Eric Henney examines how the “Sex Weeks” being held at universities such as Harvard fail, and also how they succeed.
College sex weeks are all about hyperbole, which makes their execution tricky and often clumsy. Their primary function is broad: help widen students’ understandings of healthy sex and the issues attendant to that notion. But too frequently, sex weeks fail to balance their latex theatrics with reasoned, earnest discussion, which provides important structure for disinterested students.
Problems of execution certainly dogged my college’s own sex week festivities, but that doesn’t mean they were without value. In principle, college sex weeks can put young adults through crucial yet accessible exercises in sexual sympathy and empathy, which is something a lot of people need. Even though ours is a hyper-sexualized culture, it is primarily of a Victorian type, which engenders prejudice, silence, and shame. The unabashed ribaldry of sex weeks, properly couched, would be an effective strike against that.

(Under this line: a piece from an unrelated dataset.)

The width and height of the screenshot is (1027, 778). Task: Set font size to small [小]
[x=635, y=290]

So it is unfortunate that critics of sex week often use practical issues to mischaracterize the entire enterprise as irresponsible and misguided. This seems to be the case with discussions in and surrounding a recent New York Times piece on Harvard’s inaugural sex week (which ended on March 31st). Opposing students viewed sex week activities as promoting a “pleasure-first” view of sex. And Isabel Marin, a student at Yale, assails the value of sex weeks’ educational values thus:
“Education does not mean giving everybody every choice they could make. It’s giving people the right information on how they should be pursuing relationships and sexual choices. It’s not a buffet.”

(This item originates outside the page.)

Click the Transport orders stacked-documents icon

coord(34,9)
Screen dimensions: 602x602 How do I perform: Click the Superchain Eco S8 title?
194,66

I see two false premises at work here. The first, sillier one assumes that sex week activities are organized with a moral blindness that lends approval to even plainly immoral sexual acts. But attitudes which are laissez-faire about sex are not therefore nihilistic. Sex week ideas of what constitutes acceptable sexual acts and proclivities are broader, perhaps, than tradition dictates, but they are still subject to an ethical system. No matter how bad the sex week, you will not likely find seminars justifying serial rape, nor will you see advertisements for child prostitutes. This is because the ethical structures that guide sex weeks predicate themselves on upholding the rights of moral agents, not tradition. So the key presumption of sex weeks is not that every sexual act and tendency is a morally acceptable one, but only that more is morally acceptable and healthy, or at least morally gray, than many believe.
The more serious criticism is that rather than promoting a heterogeneous understanding of sexuality, sex weeks simply wish to swap one narrow view (the traditional one) for another. This would be a fair criticism if sex weeks were created for people who knew nothing about sex and society, since it would withhold information. But sex weeks are not for those people; they presuppose some knowledge of the sexual canon. And there is no attempt by sex weeks to refute those acts (so long as they are healthy). There is only the attempt to normalize those acts which are unfairly shamed–homosexuality, anal sex, premarital sex, masturbation, and so on.

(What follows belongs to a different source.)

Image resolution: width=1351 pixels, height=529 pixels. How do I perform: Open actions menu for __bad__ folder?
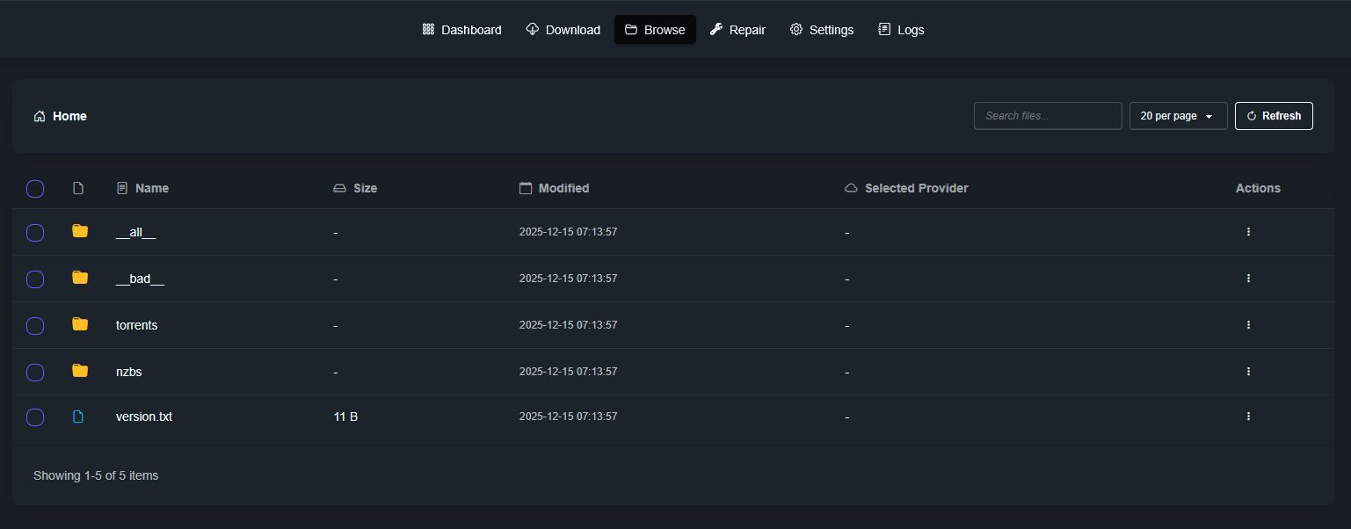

This plays into a specious intuition people have that in order to be a useful social program, you need to present every viewpoint available. But sometimes what really matters is dignifying that which is suppressed over that which never stops being reinforced. In fact, to do otherwise would be antithetical: it would reify the subordination of uncommon sexual acts and tendencies to the status quo.
So it is therefore not sex week’s job to let everyone know that waiting until you’re married is a perfectly acceptable and moral choice. Or that not experimenting with the same sex is okay. Chances are you’ve got that covered.
All this being said, sex weeks do have at least two theoretical obligations (in addition to adhering to sex week ethics and knowing their audience). First, because they travel in dangerous social territory, they must express a willingness toward exploration, if not outright acceptance. Masturbation, fetishism, homosexuality must all have at least prima facie dignity. To withhold that is to risk pathologizing what might be actually healthy behavior. Second, they must stay true to the fact that sex as such is complicated, and that different acts carry with them unavoidable risks about which people ought to be informed.
Of course, some aspects of sexuality you encounter at sex weeks will be hard for even open minds to come to terms with. But that’s alright. You aren’t supposed to want to take part in everything you hear about at a sex week, but you are expected to try to understand those things’ existence and significance. And that’s an important thing.